235 patents, they say, are infringed by FOSS projects. At long last, they're getting out of the empty generalities. A bit, anyway. It's actually quite a low number, considering how many thousands of patents MS owns.
They clearly don't have much faith in them, either. And they lie when they say, with all the piety they can cram in, that it's not vindictive or anti-competitiveness, it's a "matter of principle" - FOSS has to "play by the same rules as the rest of the business," says Ballmer.
Both are shown to be false by the simple fact that MS won't reveal what any of the patents are: "Gutierrez refuses to identify specific patents or explain how they're being infringed, lest FOSS advocates start filing challenges to them."
If their only worry is that FOSS isn't playing fair, then just saying "These are the patents you're infringing, either work around them or get the patents ruled invalid" would be the way to go. And if they had faith in the validity of the patents, they wouldn't have any reason to prevent the FOSS community from challenging them.
Reading further through the article, however, makes it clear what the point of this is. They want money from all the big companies that are using Linux, and that means threats of patent infringement. Like the Linux community, such places aren't going to take an MS claim of "It infringes lots, honest." very seriously, certainly not enough to stump up large sums of cash for patent cross-licensing. So MS is going to have to show them the patents, probably under NDA knowing them.

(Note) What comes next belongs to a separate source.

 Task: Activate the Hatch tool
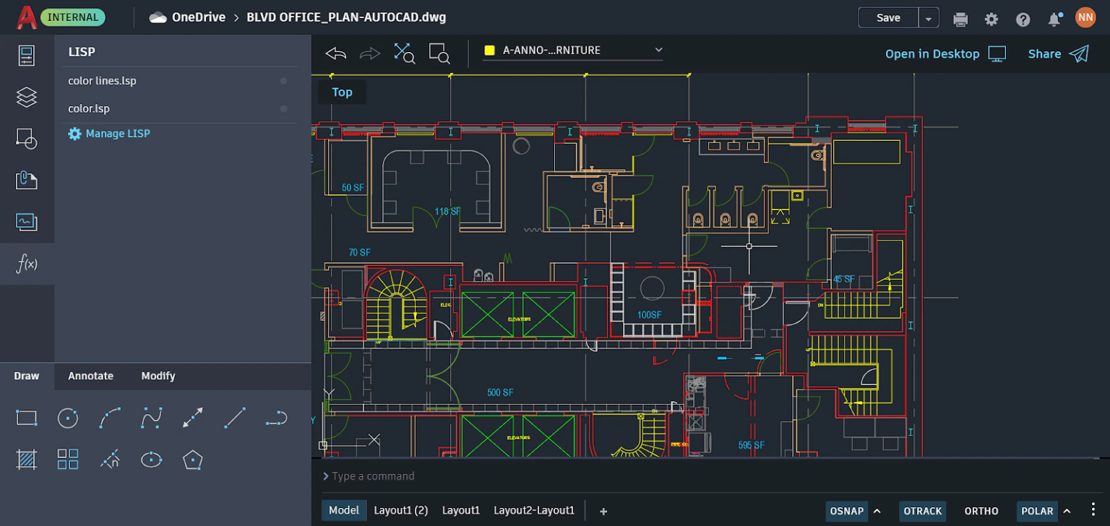coord(27,459)
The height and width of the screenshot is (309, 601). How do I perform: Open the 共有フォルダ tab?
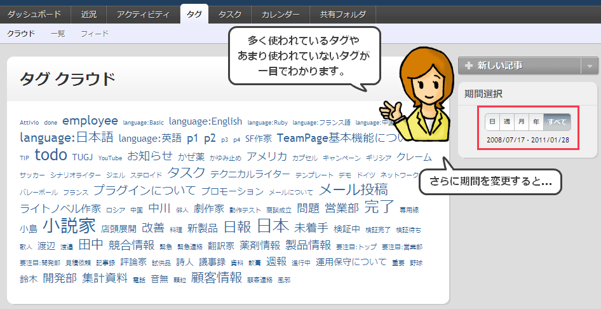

MS knows all too well what the result of a genuine patent war against FOSS would be: It would lose. The few patents that weren't ruled invalid (And if would only be a few - see a recent court decision on patents) would simply be coded-around so that the FOSS project(s) in question didn't infringe any more.
Result: MS would lose a bunch of their patents, and lose forever its "FOSS infringes our patents, so leave the free stuff alone and buy ours instead" FUD. To say nothing of the extra ammo it would hand the anti-competitive lawsuits that are already troubling them.
Frankly, I was more worried the last time I sneezed than I am by this latest patent nonsense from MS.